Extrahierter Text:
-- -- --

Die beiden Förderansätze lassen sich auch kombinieren, indem man Mietzinszuschüsse nur auf mit Objekthilfe geförderte Liegenschaften gewährt. Bei diesem System spricht man auch von objektgebundener Subjekthilfe. Werden bei der Vergabe von objektgeförderten Wohnungen Einkommenslimiten und Belegungsvorschriften angewendet, entspricht dies ebenfalls einer objektgebundenen Subjekthilfe.

Auf Kantonsebene bestehen bislang keine einheitlichen gesetzlichen Grundlagen und nur einzelne Kantone sind mittels Starthilfebeiträge und Hilfe beim Landerwerb aktiv in der Wohnraumförderung. Die Kantone sind zuständig für die gesetzlichen Rahmenbedingungen und allfällige Förderungen des preisgünstigen Wohnungsbaus mit raumplanerischen Instrumenten. Ihr Auftrag ist es, sich im Rahmen der Richtpläne zur Sicherstellung eines Wohnraumangebots für alle Bedürfnisse, insbesondere zur Förderung von preisgünstigem, familienfreundlichem und altersgerechtem Wohnraum zu äussern. Der Kanton Zürich gewährt beispielsweise aufgrund des Gesetzes über die Wohnbau- und Wohneigentumsförderung vom 7. Juni 2004 zinslose bzw. zinsgünstige Darlehen an gemeinnützige Wohnbauträger, sofern die Gemeinde eine gleichwertige Leistung erbringt. Diese Leistungen sind an verschiedene Auflagen gebunden u. a. Einkommenslimiten für Mietende und eine Limite für die Erstellungskosten. Beispiele für Formen von Subjekthilfe sind die Familienmietzinsbeiträge im Kanton Basel-Stadt oder die allocation logement im Kanton Genf.

-- -- --

Auszug Datensatz:
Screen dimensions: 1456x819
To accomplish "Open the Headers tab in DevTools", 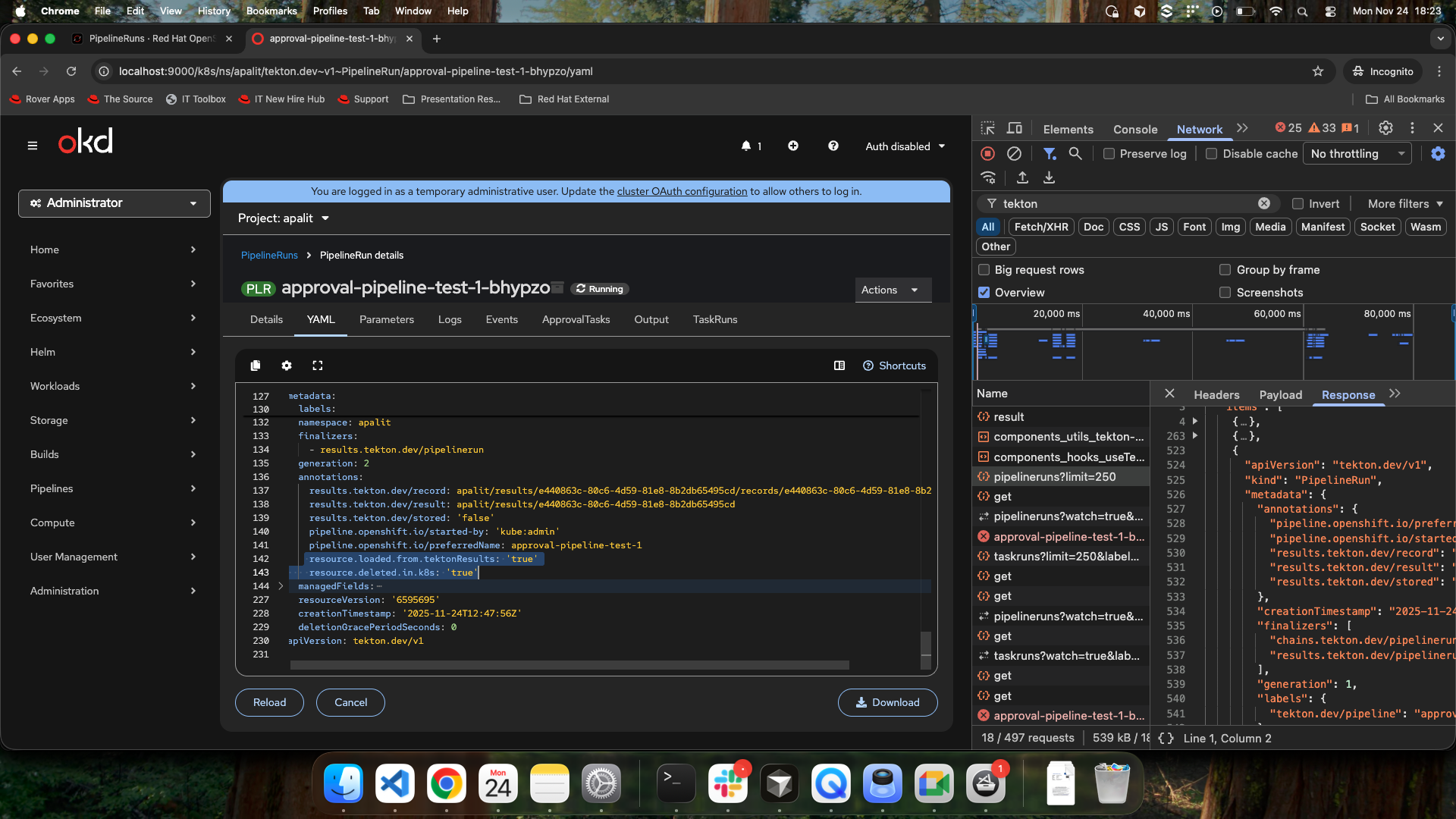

-- -- --

Aufgaben:
A. Welche Form der Subjekthilfe nennt der Text zur Wohnraumförderung für den Kanton Genf?
B. Schreiben Sie den Text zur Wohnraumförderung nach seinem letzten Satz weiter.

Lösungen:
A. Die allocation logement.

B.
Auf Gemeindeebene bestehen mehr konkrete Förderungsinstrumente als bei den Kantonen, effektiv angewendet werden diese jedoch nur in wenigen Gemeinden der Schweiz. Vorausschauende Exekutiven von Gemeinden analysieren die Wohnbausituation und betreiben eine aktive Bodenpolitik durch den Verkauf von Land oder die zeitlich gebundene Abgabe von Land im Baurecht an gemeinnützige Wohnbauträger. Eine aktive Wohnungspolitik kennt die Mittel der Gewährung von Finanzhilfen, Starthilfe- oder Projektentwicklungsbeiträge, fachliche Unterstützung, sowie den eigenen kommunalen Wohnungsbau. Mietzinsbeiträge als Form der Subjekthilfe werden u. a. bei Gemeinden in den Kantonen Basel-Land und Waadt ausbezahlt.

Unter pragmatischer Abwägung der Vor- und Nachteile sowie der zu veranschlagenden Kosten (u. a. Einsparungen von AHV/IV-Zusatzleistungen und Sozialhilfeleistungen von 22 Mio. Franken jährlich gemäss Studie des Statistischen Amtes des Kantons Zürich von 2001) haben der Bund sowie die meisten Kantone und Gemeinden ihre Wohnungspolitik bislang vorwiegend an der Objekthilfe orientiert. Für sie sprechen insbesondere die langfristige Erhaltung des preisgünstigen Wohnungsangebots, die Möglichkeit der qualitativen (über Wettbewerbe) und quantitativen Einflussnahme auf den Wohnungsbau sowie die ab einem gewissen Umfang zu erwartende Preisdämpfung in einem unausgeglichenen Wohnungsmarkt.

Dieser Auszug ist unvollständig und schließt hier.